At top level, we have:
scanner.init(); // build a std::vector<std::string> of pathnames.
scanner.scan(); // analyze those files
Now, init() completes in 1 second. It populates the vector with 70,000 actual filenames and 30,000 symbolic links.
scan() traverses the entries in the vector, looks at the file names, reads the contents (say 1KB of text), and builds a "segment list" [1]
I've read conflicting views on the evils of using std::strings, especially passing them as arguments. All the functions pass &references for both std::strings, structures, etc.
But it does use a lot of string processing to parse filenames, extract substrings and search for substrings. (and if they were evil, the program should be always slow, not just slow down after a while.
Could that be a reason for slowing down over time?
The algorithm is very straightforward and doesn't have any new
/ delete
operators...
Abbreviated, scan():
while (tsFile != mFileMap.end())
{
curFileInfo.filePath = tsFile->second;
mpUtils->parseDateTimeString(tsFile->first, curFileInfo.start);
// Ignore files too small
size_t fs = mpFileActions->fileSize(curFileInfo.filePath);
mDvStorInfo.tsSizeBytes += fs;
if (fileNum++ % 200 == 0)
{
usleep(LONGNAPUSEC); // long nap to give others a turn
}
// collect file information
curFileInfo.locked = isLocked(curFileInfo.filePath);
curFileInfo.sizeBytes = mpFileActions->fileSize(curFileInfo.filePath);
getTsRateAndPktSize(curFileInfo.filePath, curFileInfo.rateBps, curFileInfo.pktSize);
getServiceIdList(curFileInfo.filePath, curFileInfo.svcIdList);
std::string fileBasePath;
fileBasePath = mpUtils->strReplace(".ts", "", curFileInfo.filePath.c_str());
fileBasePath = mpUtils->strReplace(".lockts", "", fileBasePath.c_str()); // chained replace
// Extract the last part of the filename, ie. /mnt/das.b/20160327.104200.to.20160327.104400
getFileEndTimeAndDuration(fileBasePath, curFileInfo);
// Update machine info for both actual ts duration and span including gaps
mDvStorInfo.tsDurationSec += curFileInfo.durSec;
if (!firstTime)
{
// beef is here.
if (hasGap(curFileInfo, prevFileInfo) ||
lockChanged(curFileInfo, prevFileInfo) ||
svcIdListChanged(curFileInfo, prevFileInfo) ||
lastTsFile(tsFile))
{
// This current file differs from those before it so
// close off previous segment and push to list
curSegInfo.prevFileStart = curFileInfo.start;
mSegmentList.push_back(curSegInfo);
prevFileInfo = curFileInfo; // do this before resetting everything!

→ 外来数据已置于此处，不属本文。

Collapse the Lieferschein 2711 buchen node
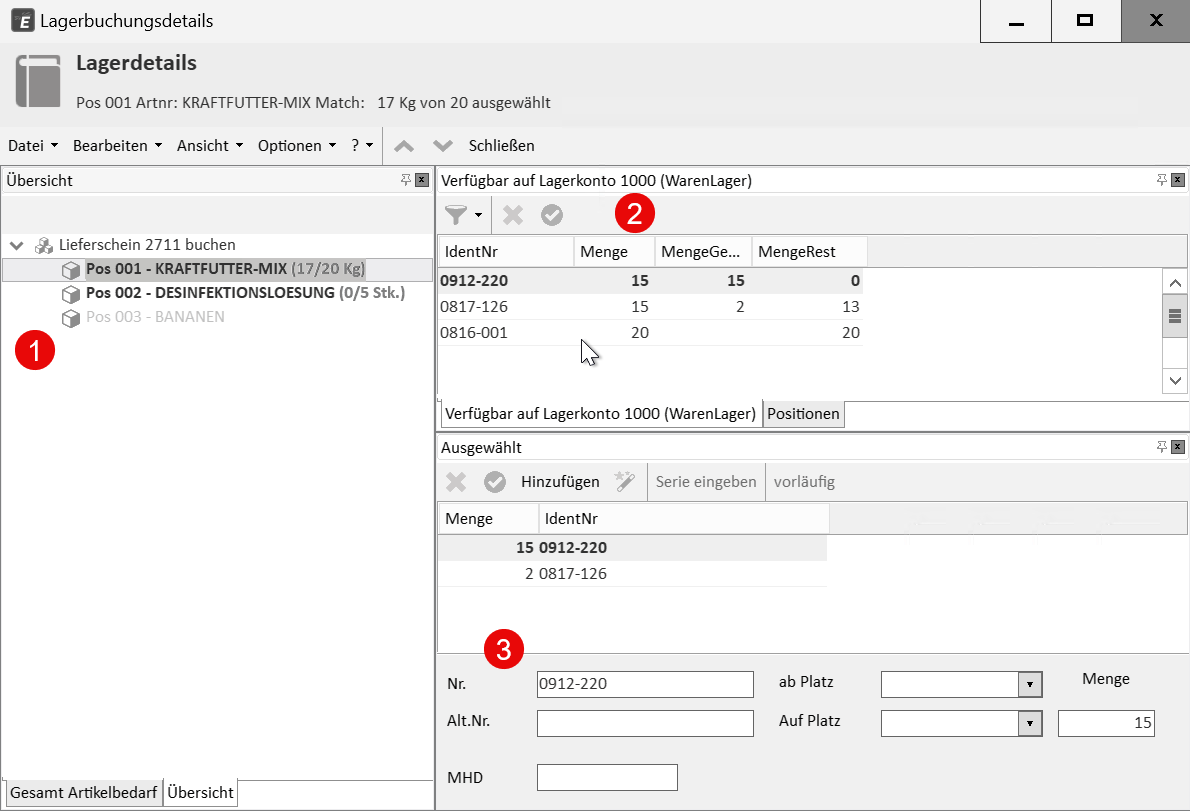Image resolution: width=1190 pixels, height=811 pixels. tap(17, 245)
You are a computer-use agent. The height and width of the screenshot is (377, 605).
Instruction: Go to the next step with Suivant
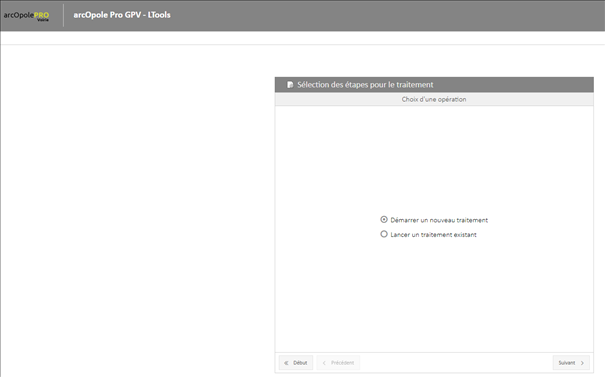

// initialize the new segment
resetSegmentInfo(curSegInfo);
copyValues(curSegInfo, curFileInfo);
resetFileInfo(curFileInfo);
}
else
{
// still running. Update current segment info
curSegInfo.durSec += curFileInfo.durSec;
curSegInfo.sizeBytes += curFileInfo.sizeBytes;
curSegInfo.end = curFileInfo.end;
curSegInfo.prevFileStart = prevFileInfo.start;
prevFileInfo = curFileInfo;
}
}
else // first time
{
firstTime = false;
prevFileInfo = curFileInfo;
copyValues(curSegInfo, curFileInfo);
resetFileInfo(curFileInfo);
}
++tsFile;
}
where:
curFileInfo/prevFileInfo
is a plain struct. The other functions do string processing, returning a &reference to std::strings
fileSize
is calculated by calling stat()
getServiceIdList
opens the file with fopen
, reads each line and closes the file.
UPDATE
Removing the push_back to the container did not change the performance at all. However, rewriting to use C functions (eg. strstr(), strcpy() etc) now shows constant performance.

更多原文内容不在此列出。